Поискать бы текучую воду, но Кирила так изжаждался, что рад был и стоячей. Сбросив под ноги дорожную суму с медными листами, из которых бьют церковные кресты, он пал на колени. Раздвинув даже на ощупь жестяные кувшинки, пил долго, жадно, не чувствуя вкуса воды, а лишь ее обилие. Потом так же долго отдыхал, по-собачьи забредя руками в прибрежный ил, тупо вглядываясь в свое зеркальное отображение. Капли, упадающие с носа и бороды, смазывали его разбегающимися кругами. Но в следующий миг отображение восстанавливалось, чтобы снова разрушиться.
Не так ли и сам Кирила в минувшие три года после бегства из Сибири разрушался и восстанавливался? Разрушался и восстанавливался. Разрушался и вновь восстанавливался. А теперь изнемог, опустошился, изверился. Что дальше?
Лицо его давно обсохло, но он не в силах был встать, лишь переставил поудобнее затекшие руки да передвинул с ломких колючих веток занывшие колени. От этих его расслабленных движений в воду осыпалось еще несколько капель. Откуда они взялись?
И тут Кирила понял, что плачет. Слезы затуманили глаза. Но странное дело, они не жгли, а просветляли.
Внезапно слезная пелена исчезла, и Кирила вновь увидел в воде свое отображение. А рядом — другое. Оно странным образом двоилось.
«Да это же батюшка родимый!» — догадался Кирила.
И правда, из речного оконца, будто из глубины времен и пространств, глянул на него строгий отец Нечай Федорович. За его спиной угадывался еще кто-то, но не явно, сглаженно. А может, там никого и не было — тень, не более.
«Здравствуй, сынок! — молвил отец. — Устал, поди, жить без родительского слова? Ну, ничего. Скоро ты его опять услышишь».
«Где? Когда?» — только и успел подумать Кирила, но чудесное оконце уже заплыло кувшинками.
Выдернув руки из вязкого ила, он обмыл их наскоро мутной водой и лег под искалеченными вязами так, чтобы монастырские купола больше не выпадали из поля зрения. Они соединяли его с небесами, а через них с отцом, так нежданно напомнившим о себе. Ничто в жизни не случается беспричинно. Всему свое место и время, ну и, конечно, душевное состояние.
Прав, ох как прав батюшка. Устал Кирила без родительского слова. Смертельно устал. Отправляясь из Тобольска в Москву, он думал, что слово это, как не раз бывало в детстве и отрочестве, смогут заменить учительские наставления Авраамия Палицына, человека, которому дано вершить дела не только церковные, но и государские. Трудно представить другого келаря, который бы лучше него в Смутное время сумел вести разбросанное в Москве, Радонежье и по многим другим русским землям хозяйство Троице-Сергиевой обители, сохраняя, а то и приумножая ее житницы, казну и земли.

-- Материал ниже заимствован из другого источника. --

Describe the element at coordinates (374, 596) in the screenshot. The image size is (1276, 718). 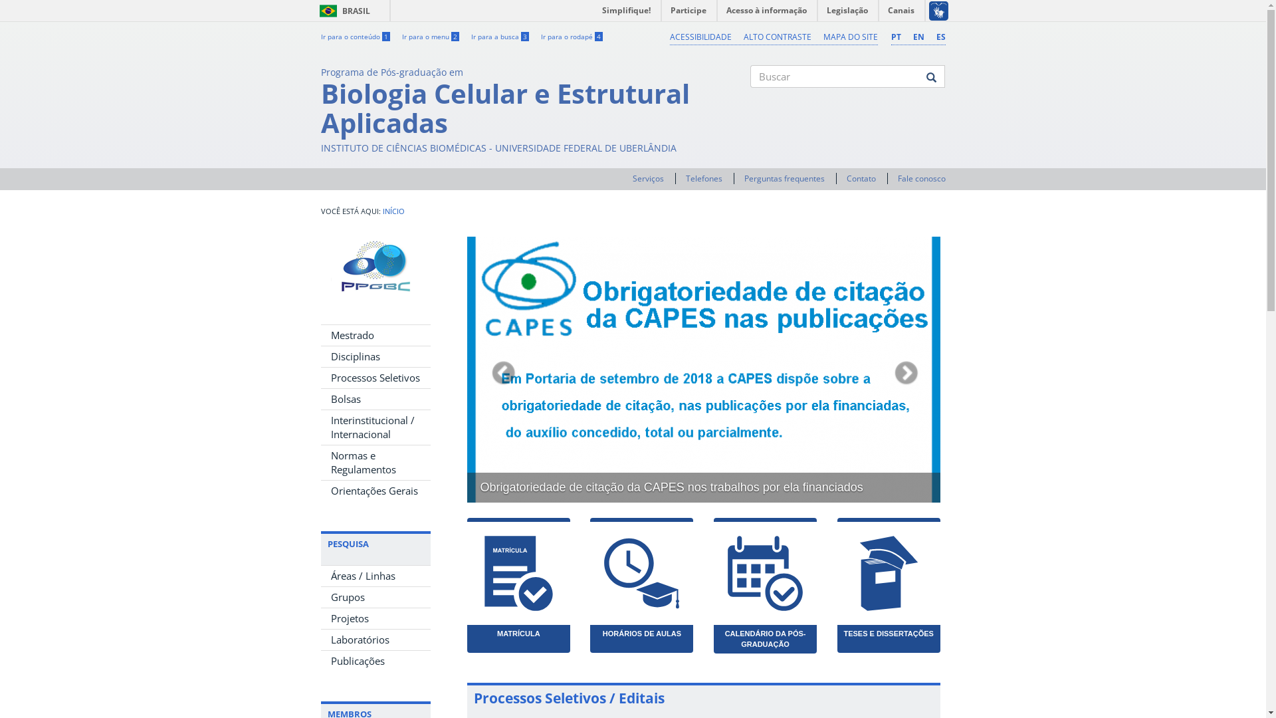
I see `'Grupos'` at that location.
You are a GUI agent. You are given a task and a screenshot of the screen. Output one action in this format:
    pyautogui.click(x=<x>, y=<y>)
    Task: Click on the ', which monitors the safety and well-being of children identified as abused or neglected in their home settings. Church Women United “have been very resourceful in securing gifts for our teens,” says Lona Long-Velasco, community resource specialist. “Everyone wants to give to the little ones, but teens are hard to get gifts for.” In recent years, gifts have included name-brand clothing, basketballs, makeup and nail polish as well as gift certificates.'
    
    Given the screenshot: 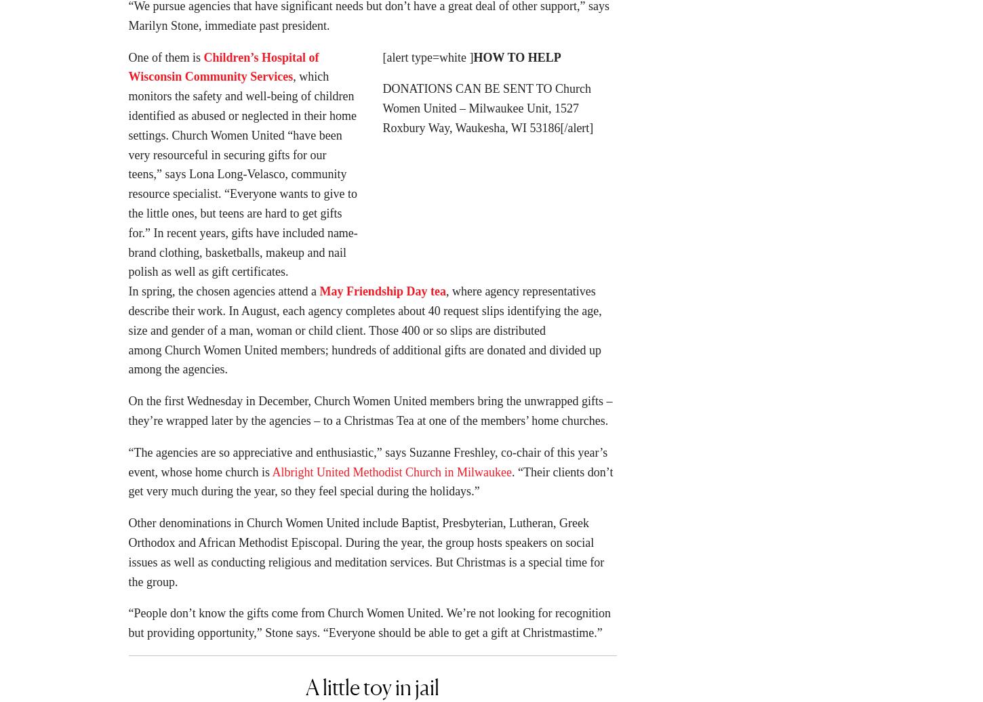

Достоинств у Палицына не счесть: и умен-то он, и прозорлив, и щедр, и решителен, и посредничать между противоборствующими сторонами искусно умеет. А какие сказательные летописания делам дней минувших и нынешних он в свободное от текущих трудов время слагает! Каждое слово в них образно, отточено, уместно. Каждое событие мудро истолковано. Кирила уверен, что будущим читателям они дадут обильную пищу для ума и сердца, возбудят преданность православию и любовь к отечеству. Вот и Кирила не без его влияния с юных лет к сочинительству вкус почувствовал, многое от него почерпнул, многому научился. С радостью перенял бы и другие его умения, но при взрослом общении оказалось, что в своих поступках и образе жизни Палицын далеко не так свят, как надлежало быть отцу-наставнику. Не вправе Кирила его за это судить, но выбрать себе другого духовника, который бы принял его покаяние и отпустил перед Святым Причастием грехи, он вправе. Вот и стал искать Кирила себе душеводца, могущего помочь ему своим примером из тьмы заблуждений выбраться. Спасибо брату Иванцу — надоумил, где такого искать. Ну, конечно, в Борисо-Глебском монастыре, где уже тридцать четыре года сидит в затворе крестьянский сын Илья Кондаков, нареченный при пострижении Иринархом. По-гречески это значит — начальник мира.